You can exit out of this command using Ctrl+C.

The method shown above only tells you if Kafka is able to find its keystore. The best test of whether Kafka is able to accept SSL connections is to configure the command-line Kafka producer and consumer. In order to configure these tools, you must first create a client keystore. These steps are identical to creating a broker keystore. They are summarized here:

  1. Create the client keystore:

    keytool -keystore client.keystore.jks -alias localhost -validity 365 -genkey -keyalg RSA -ext SAN=DNS:fqdn_of_client_system
  2. Respond to the "What is your first and last name?" with the FQDN of the system you will use to run the producer and/or consumer. Answer the rest of the prompts with the details of your organization.

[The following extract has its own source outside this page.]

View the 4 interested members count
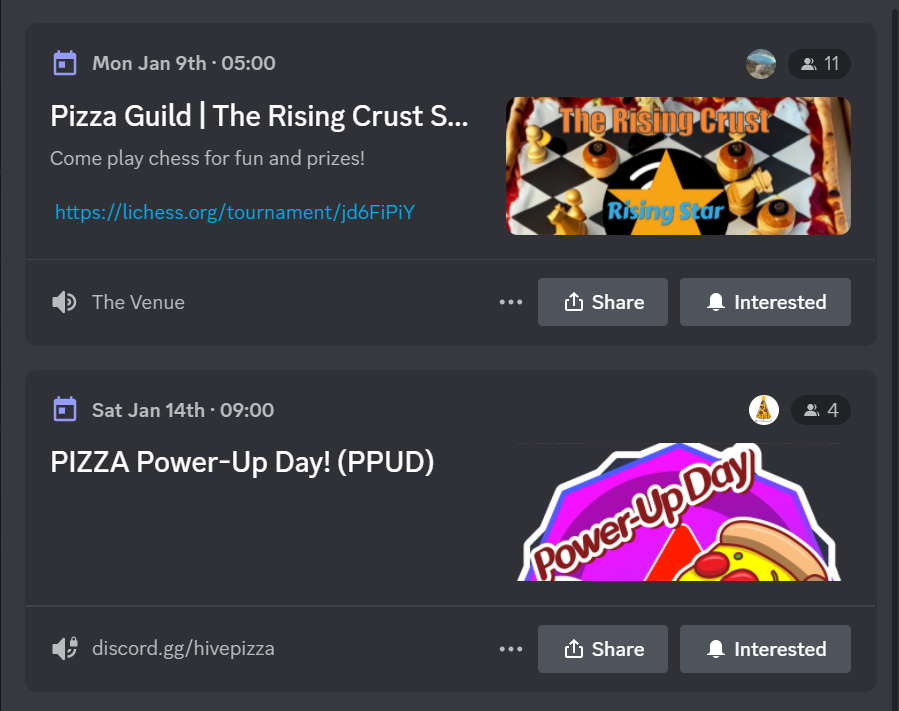This screenshot has width=899, height=711. tap(821, 410)
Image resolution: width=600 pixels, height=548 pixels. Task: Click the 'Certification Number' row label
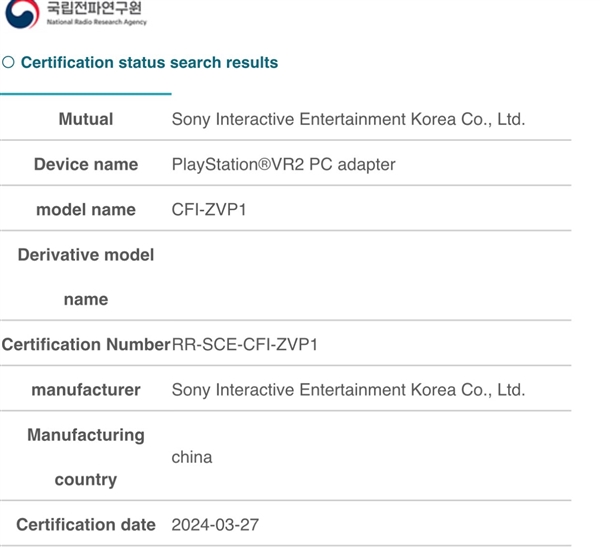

  3. Export the client certificate so it can be signed:  

    keytool -keystore client.keystore.jks -alias localhost -certreq -file client.unsigned.cert

  4. Sign the client certificate with the root CA:

    openssl x509 -req -CA root.crt -CAkey root.key -in client.unsigned.cert -out client.signed.cert \
        -days 365 -CAcreateserial

  5. Add the root CA to keystore:

    keytool -keystore client.keystore.jks -alias CARoot -import -file root.crt

  6. Add the signed client certificate to the keystore:

    keytool -keystore client.keystore.jks -alias localhost -import -file client.signed.cert
  7. Copy the keystore to a location where you will use it. For example, you could choose to copy it to the same directory where you copied the keystore for the Kafka broker. If you choose to copy it to some other location, or intend to use some other user to run the command-line clients, be sure to add a copy of the truststore file you created for the brokers. Clients can reuse this truststore file for authenticating the Kafka brokers because the same CA is used to sign all of the certificates. Also set the file's ownership and permissions accordingly.

Next, you must create a properties file (similar to the broker's server.properties file) that configures the command-line clients to use SSL. For a client running on the Kafka broker named kafka01, your configuration file could would look like this:

security.protocol=SSL
ssl.truststore.location=/opt/kafka/config/kafka.truststore.jks
ssl.truststore.password=trustore_password
ssl.keystore.location=/opt/kafka/config/client.keystore.jks
ssl.keystore.password=keystore_password
ssl.key.password=key_password
ssl.enabled.protocols=TLSv1.2,TLSv1.1,TLSv1
ssl.client.auth=required

This property file assumes the keystore file is located in the Kafka configuration directory.

Finally, you can run the command line producer or consumer to ensure they can connect and process data. You supply these clients the properties file you just created. The following example assumes you stored the properties file in the Kafka configuration directory, and that Kafka is installed in /opt/kafka:

~# cd /opt/kafka


/opt/kafka# bin/kafka-console-producer.sh --broker-list kafka01.mycompany.com:9093  \
                                          --topic test --producer.config config/client.properties
>test
>test again
>More testing. These messages seem to be getting through!
^D
/opt/kafka# bin/kafka-console-consumer.sh --bootstrap-server kafaka01.mycompany.com:9093  --topic test \
                                          --consumer.config config/client.properties --from-beginning
test
test again
More testing. These messages seem to be getting through!
^C
Processed a total of 3 messages

The above example assumes that Kafka has a topic named test that you can send test messages to.